* Task inputs
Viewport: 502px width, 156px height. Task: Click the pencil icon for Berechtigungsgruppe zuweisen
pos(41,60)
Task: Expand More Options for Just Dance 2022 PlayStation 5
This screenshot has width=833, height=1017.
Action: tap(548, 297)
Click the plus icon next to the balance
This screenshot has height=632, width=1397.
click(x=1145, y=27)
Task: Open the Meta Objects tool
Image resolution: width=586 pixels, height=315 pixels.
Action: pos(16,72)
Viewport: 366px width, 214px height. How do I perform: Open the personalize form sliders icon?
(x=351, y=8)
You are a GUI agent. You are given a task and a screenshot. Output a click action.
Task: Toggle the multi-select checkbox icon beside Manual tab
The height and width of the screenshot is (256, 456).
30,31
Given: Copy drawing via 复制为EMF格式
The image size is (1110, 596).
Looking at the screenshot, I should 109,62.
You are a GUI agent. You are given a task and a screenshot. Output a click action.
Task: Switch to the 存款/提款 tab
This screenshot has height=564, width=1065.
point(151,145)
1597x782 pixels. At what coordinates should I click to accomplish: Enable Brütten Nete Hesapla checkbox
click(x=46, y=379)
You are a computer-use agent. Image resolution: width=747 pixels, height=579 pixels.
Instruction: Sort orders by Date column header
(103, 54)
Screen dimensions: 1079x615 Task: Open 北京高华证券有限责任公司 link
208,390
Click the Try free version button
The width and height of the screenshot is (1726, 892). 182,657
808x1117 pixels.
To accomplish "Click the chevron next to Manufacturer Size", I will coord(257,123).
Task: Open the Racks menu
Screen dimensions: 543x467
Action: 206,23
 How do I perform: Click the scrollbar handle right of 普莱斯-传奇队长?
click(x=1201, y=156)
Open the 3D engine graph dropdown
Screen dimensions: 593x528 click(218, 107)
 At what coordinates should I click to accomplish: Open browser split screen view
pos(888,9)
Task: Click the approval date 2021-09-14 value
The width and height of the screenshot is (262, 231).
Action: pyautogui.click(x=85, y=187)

* Task prompt
Write the whole listing out again, exactly as it appears above.

* Solved problem
Viewport: 502px width, 156px height. Task: Click the pencil icon for Berechtigungsgruppe zuweisen
pos(41,60)
Task: Expand More Options for Just Dance 2022 PlayStation 5
This screenshot has width=833, height=1017.
Action: tap(548, 297)
Click the plus icon next to the balance
This screenshot has height=632, width=1397.
click(x=1145, y=27)
Task: Open the Meta Objects tool
Image resolution: width=586 pixels, height=315 pixels.
Action: pos(16,72)
Viewport: 366px width, 214px height. How do I perform: Open the personalize form sliders icon?
(x=351, y=8)
You are a GUI agent. You are given a task and a screenshot. Output a click action.
Task: Toggle the multi-select checkbox icon beside Manual tab
The height and width of the screenshot is (256, 456).
30,31
Given: Copy drawing via 复制为EMF格式
The image size is (1110, 596).
Looking at the screenshot, I should 109,62.
You are a GUI agent. You are given a task and a screenshot. Output a click action.
Task: Switch to the 存款/提款 tab
This screenshot has height=564, width=1065.
point(151,145)
1597x782 pixels. At what coordinates should I click to accomplish: Enable Brütten Nete Hesapla checkbox
click(x=46, y=379)
You are a computer-use agent. Image resolution: width=747 pixels, height=579 pixels.
Instruction: Sort orders by Date column header
(103, 54)
Screen dimensions: 1079x615 Task: Open 北京高华证券有限责任公司 link
208,390
Click the Try free version button
The width and height of the screenshot is (1726, 892). 182,657
808x1117 pixels.
To accomplish "Click the chevron next to Manufacturer Size", I will coord(257,123).
Task: Open the Racks menu
Screen dimensions: 543x467
Action: 206,23
 How do I perform: Click the scrollbar handle right of 普莱斯-传奇队长?
click(x=1201, y=156)
Open the 3D engine graph dropdown
Screen dimensions: 593x528 click(218, 107)
 At what coordinates should I click to accomplish: Open browser split screen view
pos(888,9)
Task: Click the approval date 2021-09-14 value
The width and height of the screenshot is (262, 231).
Action: pyautogui.click(x=85, y=187)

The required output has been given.